# PASSAGE TO READ
•••••

Friday, June 29, 2018
A split bus panel can be a little puzzling when you first encounter one because, unlike today’s main panels, there is no single main disconnect breaker at the center of the top of the panel. We see them in homes that were built from the early 1950s to about 1980 that still have the original electric panel in place, like in the photo above.
The split bus panel design took advantage of a NEC (National Electric Code) allowance that a main service panel could have up to six switch-throws to shut off all power. The top cluster of breakers, usually the top two or three in each column for a total of four or six breakers, are each marked at the side as a “main breaker”. At the back of the panel box, the two bus bars (vertical strips of metal that connect to each breaker to supply power to the wiring) are separated in the middle, with all of the main breakers connected to the top bus sections.
One of the top main 240-volt breakers feeds the bottom bus bars, which is typically 120-volt household lighting and receptacle circuits. Shutting off that breaker leaves all the bottom breakers dead, but the other mains at the top cluster that feed major appliances such as the water heater, range, and air conditioner will remain live and must be shut off individually.
Here’s the same panel with the mains, a total of four in this case, boxed in red:
Note the tiny stickers between them that say “MAIN BREAKER.” To understand a little better how this panel design works, lets look at the same panel with the deadfront cover plate removed:
The red rectangle shows the one main breaker that controls all the bottom breakers (enclosed in blue), and the white lines show the route of the wires that go behind the top 240-volt breakers to electrify the bottom bus bars.
The two defects we commonly see with split bus panels that are still in service and now 40 to 60 years old are:
1) Not all the main breakers are clearly marked. The little stickers have fallen off over time.

•••••

[A sequence of records]
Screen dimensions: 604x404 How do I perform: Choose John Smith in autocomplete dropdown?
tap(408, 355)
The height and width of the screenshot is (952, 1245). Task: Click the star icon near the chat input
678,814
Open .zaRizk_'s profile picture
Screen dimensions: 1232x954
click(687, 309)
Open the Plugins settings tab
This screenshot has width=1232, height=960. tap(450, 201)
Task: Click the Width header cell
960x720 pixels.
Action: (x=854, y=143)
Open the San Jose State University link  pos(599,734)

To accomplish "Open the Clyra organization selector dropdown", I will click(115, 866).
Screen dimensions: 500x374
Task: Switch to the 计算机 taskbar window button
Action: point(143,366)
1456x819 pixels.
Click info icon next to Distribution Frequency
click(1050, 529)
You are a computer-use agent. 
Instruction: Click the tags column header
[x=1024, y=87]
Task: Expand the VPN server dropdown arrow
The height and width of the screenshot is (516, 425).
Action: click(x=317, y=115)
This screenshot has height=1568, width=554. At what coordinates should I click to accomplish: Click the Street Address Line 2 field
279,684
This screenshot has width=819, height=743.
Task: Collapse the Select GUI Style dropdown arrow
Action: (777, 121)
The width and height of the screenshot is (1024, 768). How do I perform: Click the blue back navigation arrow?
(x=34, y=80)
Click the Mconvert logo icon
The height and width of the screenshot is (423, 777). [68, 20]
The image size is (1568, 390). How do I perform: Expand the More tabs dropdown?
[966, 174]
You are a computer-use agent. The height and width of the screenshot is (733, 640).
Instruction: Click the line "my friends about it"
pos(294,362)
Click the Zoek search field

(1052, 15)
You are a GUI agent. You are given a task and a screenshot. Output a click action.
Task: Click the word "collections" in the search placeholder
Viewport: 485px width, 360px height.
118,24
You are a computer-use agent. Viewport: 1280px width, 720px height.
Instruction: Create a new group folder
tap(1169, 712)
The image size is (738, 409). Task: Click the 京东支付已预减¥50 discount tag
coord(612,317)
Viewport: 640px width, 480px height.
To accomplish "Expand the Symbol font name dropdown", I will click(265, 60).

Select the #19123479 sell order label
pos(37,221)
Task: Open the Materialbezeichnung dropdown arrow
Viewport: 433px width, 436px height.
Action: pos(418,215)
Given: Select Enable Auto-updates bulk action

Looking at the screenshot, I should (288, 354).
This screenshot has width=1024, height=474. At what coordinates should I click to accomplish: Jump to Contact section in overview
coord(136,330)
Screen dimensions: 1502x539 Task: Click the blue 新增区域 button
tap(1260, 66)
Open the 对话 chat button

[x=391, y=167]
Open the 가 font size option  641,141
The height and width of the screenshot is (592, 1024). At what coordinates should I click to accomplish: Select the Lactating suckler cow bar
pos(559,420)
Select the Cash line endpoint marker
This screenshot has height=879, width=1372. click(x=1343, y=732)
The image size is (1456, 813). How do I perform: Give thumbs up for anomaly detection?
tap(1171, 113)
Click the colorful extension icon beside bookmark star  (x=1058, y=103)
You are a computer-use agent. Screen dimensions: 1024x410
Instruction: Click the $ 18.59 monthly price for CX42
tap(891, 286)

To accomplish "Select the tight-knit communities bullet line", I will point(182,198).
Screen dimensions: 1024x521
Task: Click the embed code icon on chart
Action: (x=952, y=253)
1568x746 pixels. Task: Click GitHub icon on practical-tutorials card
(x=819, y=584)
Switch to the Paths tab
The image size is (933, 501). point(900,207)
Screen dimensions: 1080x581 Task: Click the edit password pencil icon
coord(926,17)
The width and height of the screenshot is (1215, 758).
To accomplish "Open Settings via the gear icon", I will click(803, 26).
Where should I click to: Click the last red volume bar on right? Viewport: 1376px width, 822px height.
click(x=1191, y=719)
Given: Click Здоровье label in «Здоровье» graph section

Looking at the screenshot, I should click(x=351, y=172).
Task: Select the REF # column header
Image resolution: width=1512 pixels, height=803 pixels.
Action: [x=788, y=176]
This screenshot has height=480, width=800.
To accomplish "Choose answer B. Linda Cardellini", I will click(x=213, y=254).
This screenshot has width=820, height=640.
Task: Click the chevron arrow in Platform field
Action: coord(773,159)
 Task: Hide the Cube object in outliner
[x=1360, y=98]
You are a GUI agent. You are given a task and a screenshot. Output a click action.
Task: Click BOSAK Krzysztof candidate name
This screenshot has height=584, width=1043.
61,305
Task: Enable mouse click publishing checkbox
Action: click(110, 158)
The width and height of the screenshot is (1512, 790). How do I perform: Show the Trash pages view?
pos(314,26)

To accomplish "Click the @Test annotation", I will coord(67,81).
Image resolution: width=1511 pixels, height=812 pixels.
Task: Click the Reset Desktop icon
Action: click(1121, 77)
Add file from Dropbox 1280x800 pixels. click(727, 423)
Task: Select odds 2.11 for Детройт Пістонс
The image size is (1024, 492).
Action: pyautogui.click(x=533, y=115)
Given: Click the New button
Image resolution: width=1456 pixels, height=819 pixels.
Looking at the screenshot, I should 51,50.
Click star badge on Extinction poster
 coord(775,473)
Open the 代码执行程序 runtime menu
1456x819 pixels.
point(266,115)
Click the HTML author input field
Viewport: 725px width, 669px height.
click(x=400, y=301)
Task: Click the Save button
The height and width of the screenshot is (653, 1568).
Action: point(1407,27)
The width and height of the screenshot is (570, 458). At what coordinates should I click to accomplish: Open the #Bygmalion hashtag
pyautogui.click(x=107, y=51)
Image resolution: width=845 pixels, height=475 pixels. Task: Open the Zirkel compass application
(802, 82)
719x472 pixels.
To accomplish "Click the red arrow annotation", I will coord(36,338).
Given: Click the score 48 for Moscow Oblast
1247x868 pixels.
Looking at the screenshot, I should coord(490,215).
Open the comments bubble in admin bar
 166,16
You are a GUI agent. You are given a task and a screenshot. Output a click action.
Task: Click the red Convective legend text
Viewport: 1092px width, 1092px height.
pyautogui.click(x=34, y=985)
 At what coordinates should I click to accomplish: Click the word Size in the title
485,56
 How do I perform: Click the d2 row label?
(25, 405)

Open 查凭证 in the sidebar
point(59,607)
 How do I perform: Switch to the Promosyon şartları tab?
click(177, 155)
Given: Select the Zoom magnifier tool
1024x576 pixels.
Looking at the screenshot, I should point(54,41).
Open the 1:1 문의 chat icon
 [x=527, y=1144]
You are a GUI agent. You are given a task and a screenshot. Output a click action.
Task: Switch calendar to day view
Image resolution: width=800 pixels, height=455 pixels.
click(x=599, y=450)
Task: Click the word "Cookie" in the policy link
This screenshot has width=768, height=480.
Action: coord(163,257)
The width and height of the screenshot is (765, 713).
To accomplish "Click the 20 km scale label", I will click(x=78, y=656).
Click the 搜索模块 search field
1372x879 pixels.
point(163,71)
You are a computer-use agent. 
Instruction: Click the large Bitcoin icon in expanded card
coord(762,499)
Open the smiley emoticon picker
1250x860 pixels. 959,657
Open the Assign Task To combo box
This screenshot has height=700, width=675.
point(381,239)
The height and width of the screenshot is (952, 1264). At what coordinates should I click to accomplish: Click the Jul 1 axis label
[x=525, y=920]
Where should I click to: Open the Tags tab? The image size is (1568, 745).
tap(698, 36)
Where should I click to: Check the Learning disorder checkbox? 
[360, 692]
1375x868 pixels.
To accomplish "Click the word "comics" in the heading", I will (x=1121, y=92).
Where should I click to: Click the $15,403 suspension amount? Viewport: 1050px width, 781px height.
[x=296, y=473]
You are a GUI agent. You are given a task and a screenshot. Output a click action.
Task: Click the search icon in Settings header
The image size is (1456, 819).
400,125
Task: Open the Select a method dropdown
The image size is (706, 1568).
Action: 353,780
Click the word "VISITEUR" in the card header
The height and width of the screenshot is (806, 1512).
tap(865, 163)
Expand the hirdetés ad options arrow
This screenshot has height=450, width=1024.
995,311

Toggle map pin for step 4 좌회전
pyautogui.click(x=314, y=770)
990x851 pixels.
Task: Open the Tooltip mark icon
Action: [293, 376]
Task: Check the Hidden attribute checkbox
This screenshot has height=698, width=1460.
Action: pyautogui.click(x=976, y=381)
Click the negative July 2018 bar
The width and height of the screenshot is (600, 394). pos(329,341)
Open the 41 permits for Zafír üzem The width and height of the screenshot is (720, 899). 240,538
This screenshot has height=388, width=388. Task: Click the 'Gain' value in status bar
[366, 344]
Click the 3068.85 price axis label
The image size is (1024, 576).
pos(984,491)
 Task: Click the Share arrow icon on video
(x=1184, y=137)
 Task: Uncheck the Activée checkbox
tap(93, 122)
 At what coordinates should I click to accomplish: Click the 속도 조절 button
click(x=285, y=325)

•••••

# TASK SET
1 - According to the passage on split bus panels, what did the NEC allowance permit a main service panel to have?
2 - Write out the passage on split bus panels again, starting with "Friday, June 29, 2018" and going on through "the photo above.", substituting "first electric panel" for "original electric panel".

# THE SOLUTIONS
1 - Up to six switch-throws to shut off all power.

2 -
Friday, June 29, 2018
A split bus panel can be a little puzzling when you first encounter one because, unlike today’s main panels, there is no single main disconnect breaker at the center of the top of the panel. We see them in homes that were built from the early 1950s to about 1980 that still have the first electric panel in place, like in the photo above.